Nice, at least you did it the right way. So now all you really need is paint and you're done...until the addiction to spend kicks in :biggrin:


----------



## Lo_N_Lavish (Oct 8, 2006)

yeah i think i might have it bagged before i paint it.


----------



## FRISCO KID (Aug 31, 2007)

LOOKS GOOD!!


----------



## MR. BUICK (Jan 21, 2006)

> _Originally posted by Lo_N_Lavish_@Dec 6 2007, 07:01 PM~9392330
> *yeah i think i might have it bagged before i paint it.
> *


 :0


----------



## XLowLifeX (Nov 29, 2006)

:thumbsup:


----------



## Lo_N_Lavish (Oct 8, 2006)

thanks yall, cant wait to have this bitch painted too


----------



## MR. BUICK (Jan 21, 2006)

> _Originally posted by Lo_N_Lavish_@Dec 7 2007, 02:56 PM~9398734
> *thanks yall, cant wait to have this bitch painted too
> *


BTW, what did you use to recoat your floors and did you sand it to metal first?

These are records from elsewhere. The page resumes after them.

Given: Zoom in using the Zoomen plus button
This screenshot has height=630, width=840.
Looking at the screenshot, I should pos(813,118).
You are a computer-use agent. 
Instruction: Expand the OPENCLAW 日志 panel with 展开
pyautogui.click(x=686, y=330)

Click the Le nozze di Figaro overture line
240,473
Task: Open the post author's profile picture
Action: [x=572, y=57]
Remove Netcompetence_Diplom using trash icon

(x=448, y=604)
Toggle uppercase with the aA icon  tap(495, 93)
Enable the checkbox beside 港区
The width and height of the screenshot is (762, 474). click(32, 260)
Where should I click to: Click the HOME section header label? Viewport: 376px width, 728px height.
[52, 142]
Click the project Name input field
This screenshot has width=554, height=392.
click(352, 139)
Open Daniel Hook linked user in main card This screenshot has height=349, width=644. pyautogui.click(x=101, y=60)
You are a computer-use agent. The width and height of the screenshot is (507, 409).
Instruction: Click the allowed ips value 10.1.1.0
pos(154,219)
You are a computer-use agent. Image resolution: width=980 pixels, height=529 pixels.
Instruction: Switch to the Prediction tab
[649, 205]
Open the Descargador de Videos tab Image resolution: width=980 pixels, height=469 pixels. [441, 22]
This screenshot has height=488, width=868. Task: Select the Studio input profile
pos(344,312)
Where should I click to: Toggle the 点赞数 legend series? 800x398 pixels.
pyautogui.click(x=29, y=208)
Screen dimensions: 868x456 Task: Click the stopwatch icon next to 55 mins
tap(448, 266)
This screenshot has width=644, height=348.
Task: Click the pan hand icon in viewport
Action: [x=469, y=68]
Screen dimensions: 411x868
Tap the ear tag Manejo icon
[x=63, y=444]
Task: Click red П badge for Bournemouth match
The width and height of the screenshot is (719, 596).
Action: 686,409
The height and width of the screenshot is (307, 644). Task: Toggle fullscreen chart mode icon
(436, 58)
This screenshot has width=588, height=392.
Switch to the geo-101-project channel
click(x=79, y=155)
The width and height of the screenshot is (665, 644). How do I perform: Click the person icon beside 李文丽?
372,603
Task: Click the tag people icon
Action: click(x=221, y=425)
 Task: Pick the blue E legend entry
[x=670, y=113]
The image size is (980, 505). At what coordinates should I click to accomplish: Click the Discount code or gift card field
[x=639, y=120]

Did you also put that coating on the ceiling?


----------



## Lo_N_Lavish (Oct 8, 2006)

i sanded down the floors first, and they were re-painted by a bodyshop, but i dont remember what its called, i think it was like C15 or something? 
nope the cieling wasnt fucked with...


----------



## ROBERTO G (Jul 29, 2007)

you should of painted it first


----------



## GUS 650 (Mar 31, 2007)

> _Originally posted by Lo_N_Lavish_@Dec 6 2007, 06:25 PM~9391962
> *66 4 door some hatem, but i lovem
> *


THATS WUSS UP DAWG!!! MY 66 4 DOOR'S IN DA SHOP GETTING THE EXACT SAME INTERIOR STYLE BUT IN RED & BLACK...KEEP IT ORIGINAL BUT A LIL CUSTOM FEEL ME


----------



## Lo_N_Lavish (Oct 8, 2006)

yup


----------



## Lo_N_Lavish (Oct 8, 2006)

> _Originally posted by impala65_@Dec 8 2007, 03:05 PM~9404543
> *you should of painted it first
> *


yeah your right


----------



## ROBERTO G (Jul 29, 2007)

> _Originally posted by Lo_N_Lavish_@Dec 9 2007, 10:50 AM~9409081
> *yeah your right
> *


thtas what im gonna do. first the body is getting fixed.then the the hydrulics installed, then get it painted, when its geting painted im getting the chrome parts chrome, then goes the motor, after that the interior, later the sound system.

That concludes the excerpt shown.